-- Task directions --
Please find every line in the entries below that contains the string "Given", and copy it.

-- Information supplied --
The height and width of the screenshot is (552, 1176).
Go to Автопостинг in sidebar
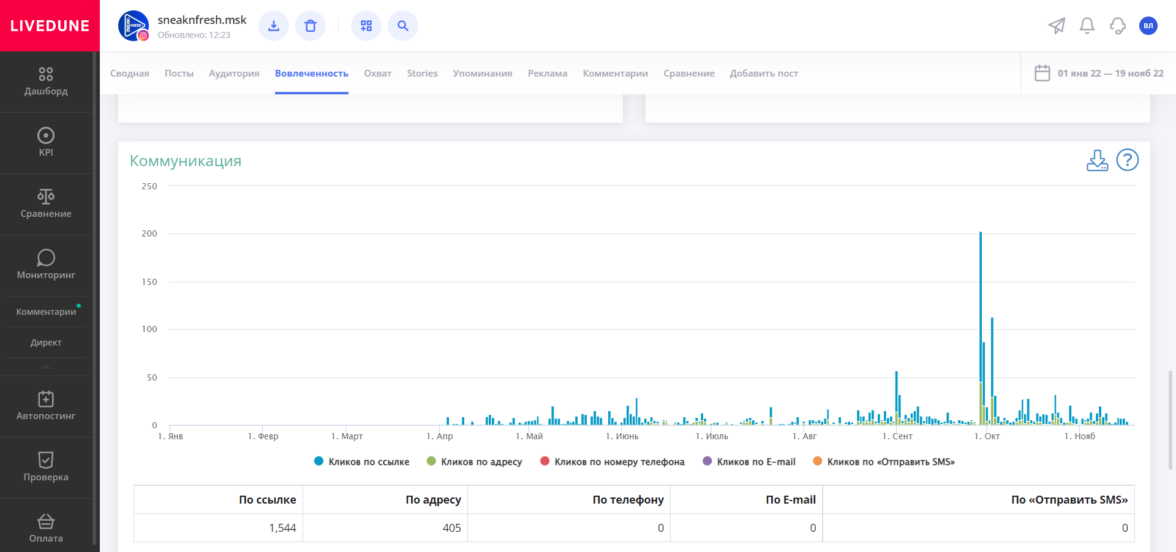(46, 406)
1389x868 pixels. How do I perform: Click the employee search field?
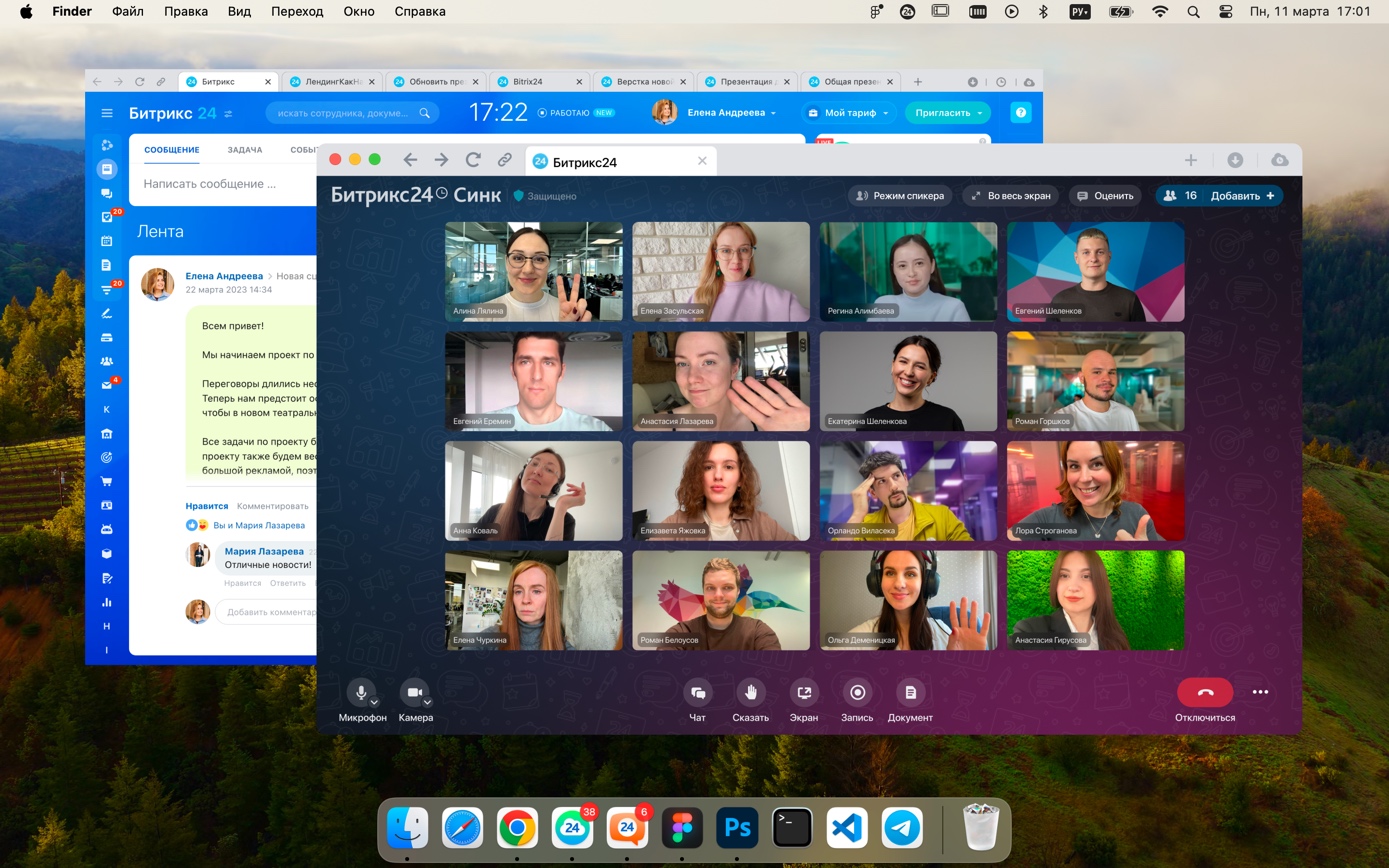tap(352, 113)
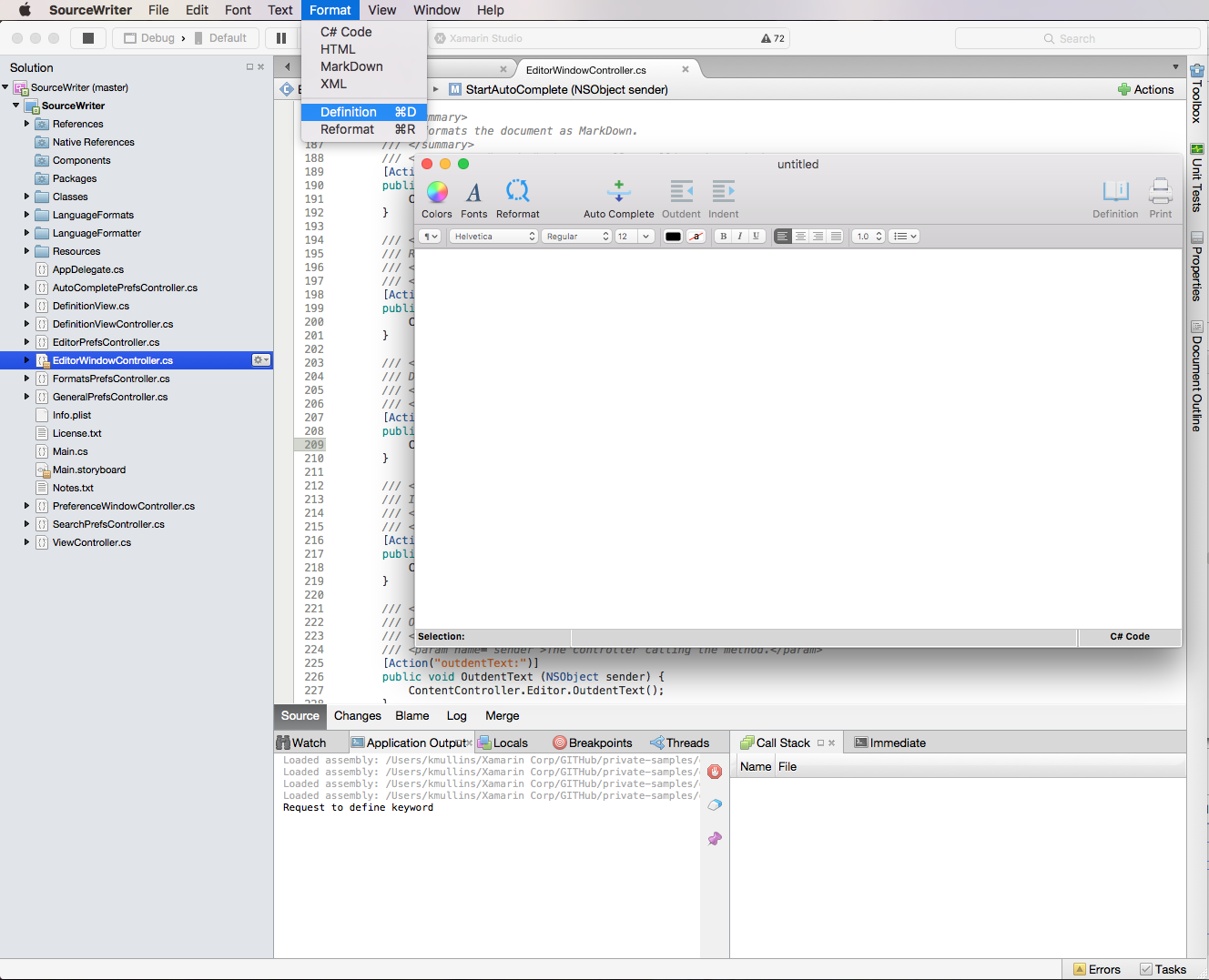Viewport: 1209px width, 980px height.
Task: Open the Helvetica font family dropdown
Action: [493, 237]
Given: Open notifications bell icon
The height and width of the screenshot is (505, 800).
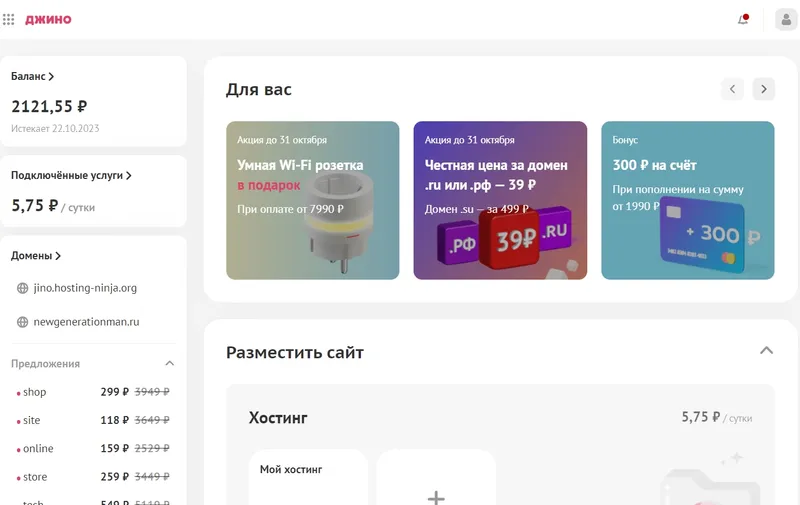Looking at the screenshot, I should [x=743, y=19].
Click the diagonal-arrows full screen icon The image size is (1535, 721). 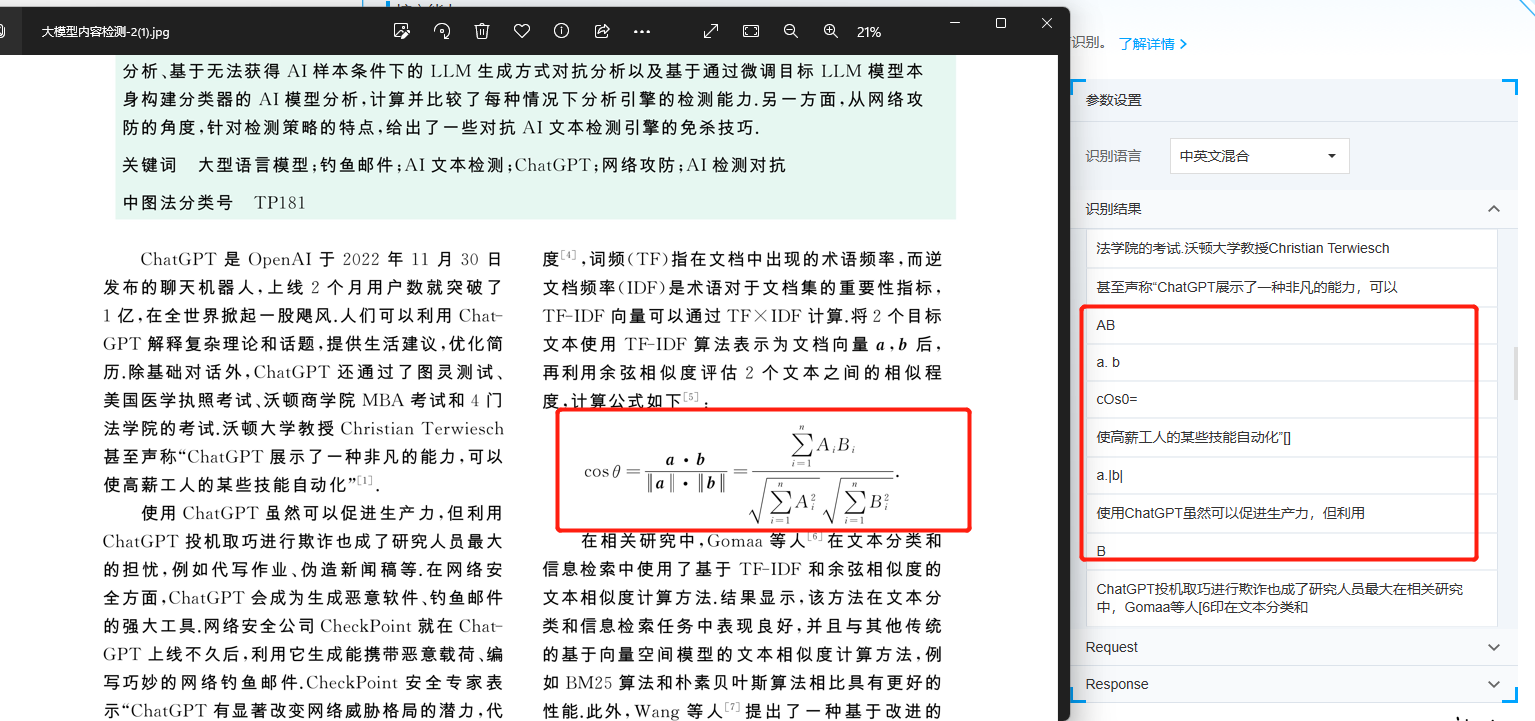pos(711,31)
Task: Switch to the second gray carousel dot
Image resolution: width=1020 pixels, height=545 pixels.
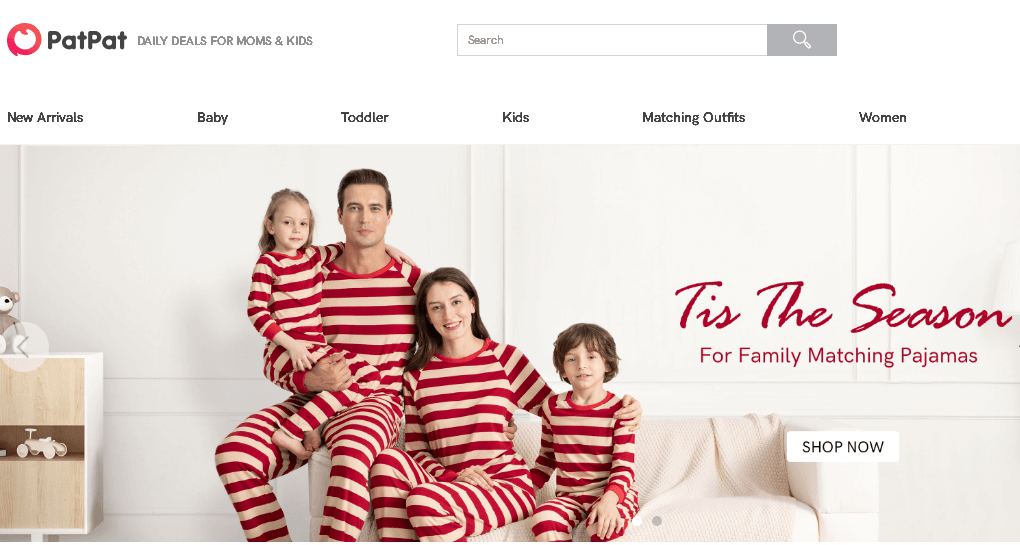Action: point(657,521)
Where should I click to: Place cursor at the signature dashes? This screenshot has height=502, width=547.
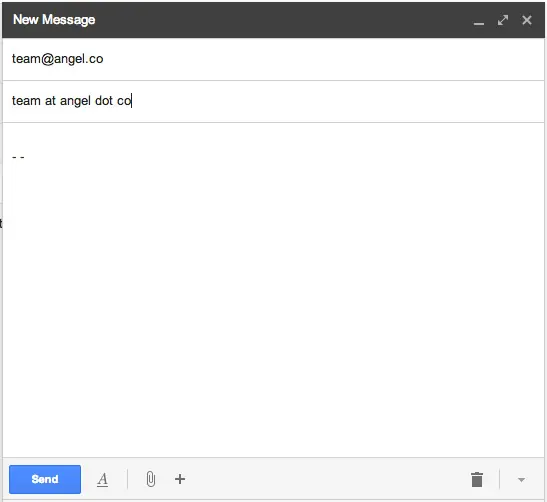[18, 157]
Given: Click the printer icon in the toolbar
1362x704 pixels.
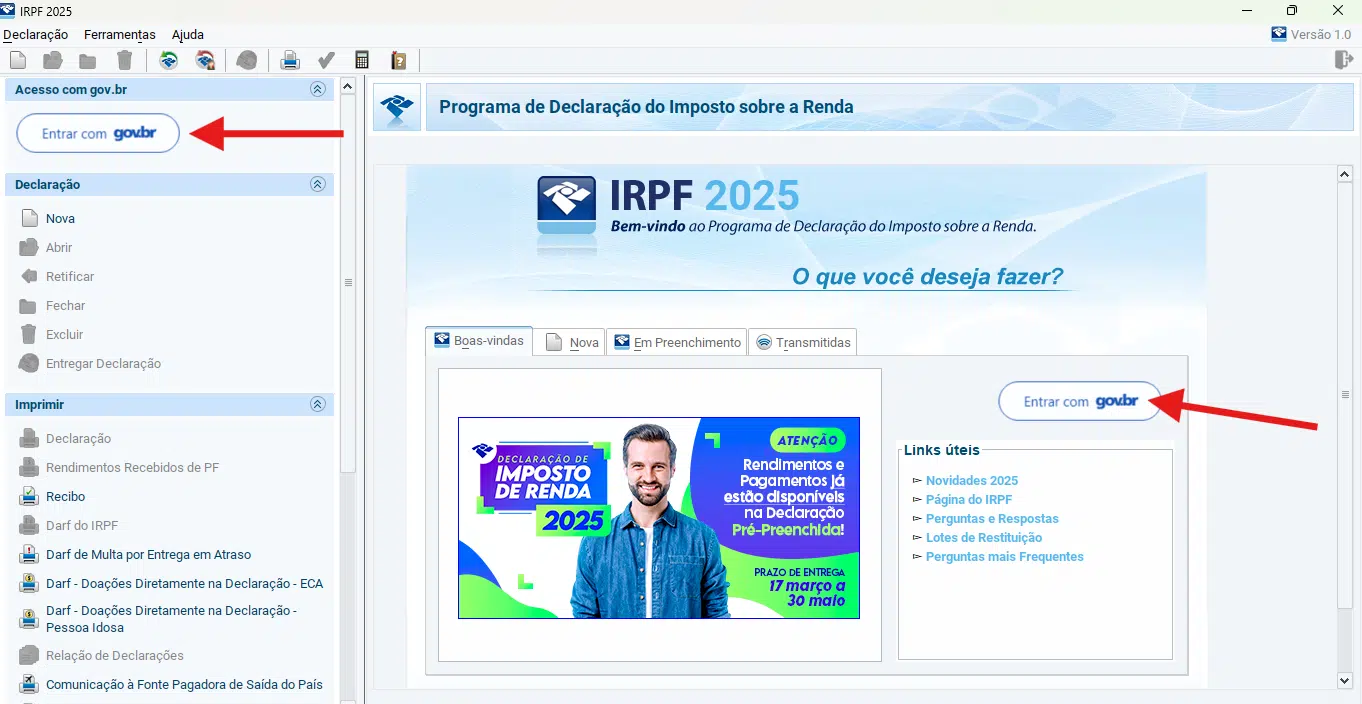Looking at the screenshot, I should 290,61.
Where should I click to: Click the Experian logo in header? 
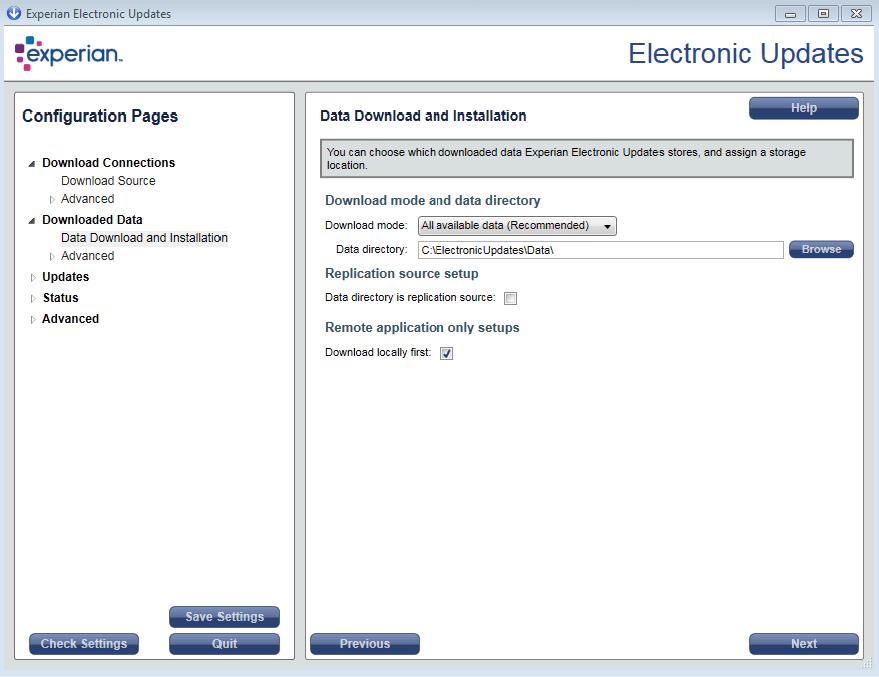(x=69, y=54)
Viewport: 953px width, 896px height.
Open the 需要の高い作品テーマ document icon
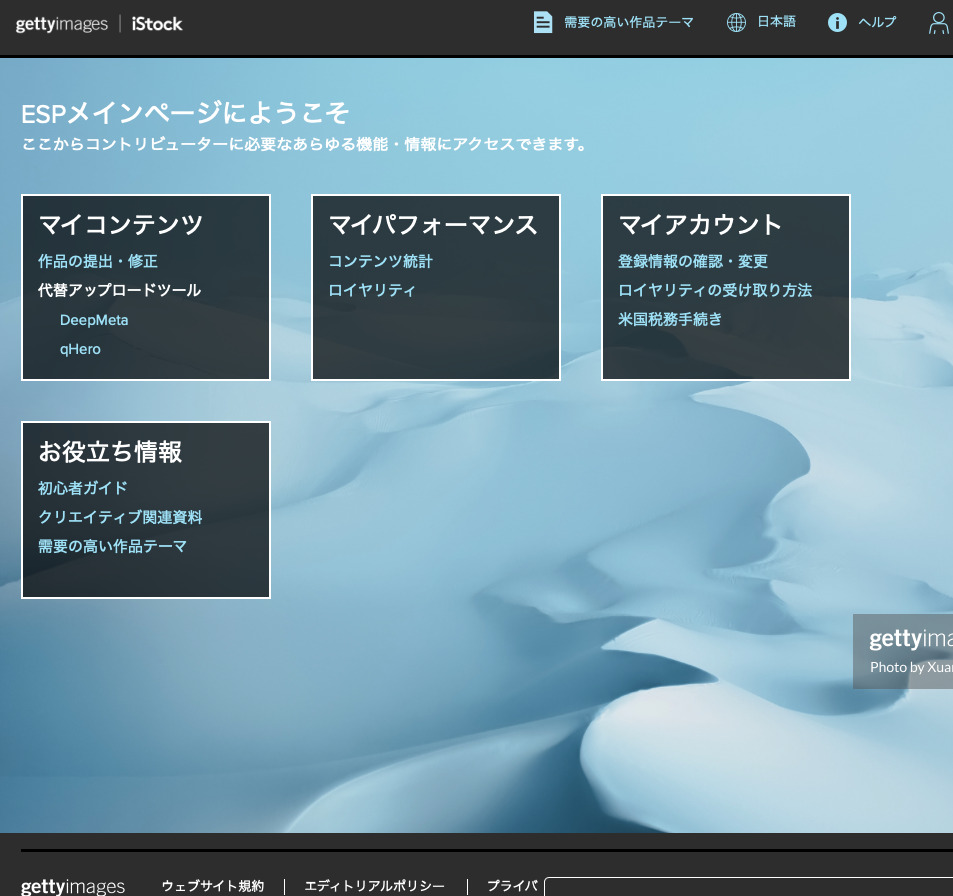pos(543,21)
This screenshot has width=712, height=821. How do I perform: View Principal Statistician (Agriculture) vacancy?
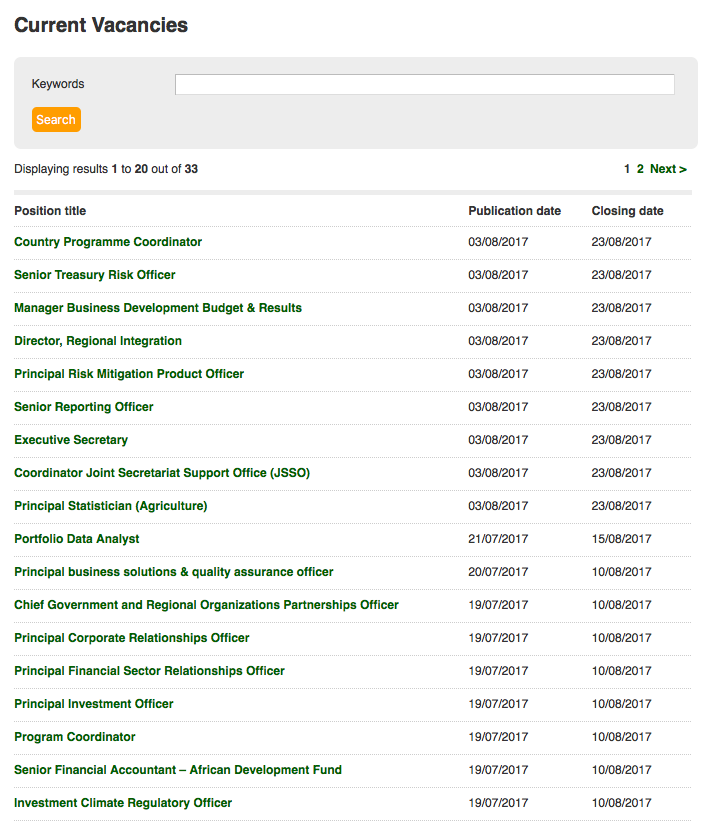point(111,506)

-- Exercise output --
Given: Open notifications bell icon
Given: Click the printer icon in the toolbar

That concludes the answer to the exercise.